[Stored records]
Start of Block

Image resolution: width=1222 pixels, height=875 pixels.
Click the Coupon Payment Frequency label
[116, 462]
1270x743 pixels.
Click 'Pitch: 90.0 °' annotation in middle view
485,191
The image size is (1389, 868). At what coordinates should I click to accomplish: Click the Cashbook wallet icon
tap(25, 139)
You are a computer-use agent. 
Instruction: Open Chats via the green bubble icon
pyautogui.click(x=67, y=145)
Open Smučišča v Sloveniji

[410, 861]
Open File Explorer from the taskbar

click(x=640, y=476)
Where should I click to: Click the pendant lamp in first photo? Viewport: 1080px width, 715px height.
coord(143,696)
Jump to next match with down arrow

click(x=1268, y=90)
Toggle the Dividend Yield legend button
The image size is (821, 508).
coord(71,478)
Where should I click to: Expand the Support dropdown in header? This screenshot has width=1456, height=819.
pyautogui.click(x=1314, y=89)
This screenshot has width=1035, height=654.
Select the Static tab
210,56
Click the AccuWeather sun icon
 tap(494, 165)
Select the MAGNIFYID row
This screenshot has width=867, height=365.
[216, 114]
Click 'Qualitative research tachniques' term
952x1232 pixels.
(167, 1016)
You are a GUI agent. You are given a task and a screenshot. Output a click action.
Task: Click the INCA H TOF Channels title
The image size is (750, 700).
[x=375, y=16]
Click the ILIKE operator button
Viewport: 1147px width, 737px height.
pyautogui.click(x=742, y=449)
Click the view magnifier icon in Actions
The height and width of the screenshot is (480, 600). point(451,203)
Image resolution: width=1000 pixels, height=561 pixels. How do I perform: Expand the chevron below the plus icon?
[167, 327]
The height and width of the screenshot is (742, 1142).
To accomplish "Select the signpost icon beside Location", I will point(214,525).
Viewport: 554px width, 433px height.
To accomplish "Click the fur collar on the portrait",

End of Block

*Work task*
Go through the data and copy every line that includes "button".

*Problem solution*
Toggle the Dividend Yield legend button
Click the ILIKE operator button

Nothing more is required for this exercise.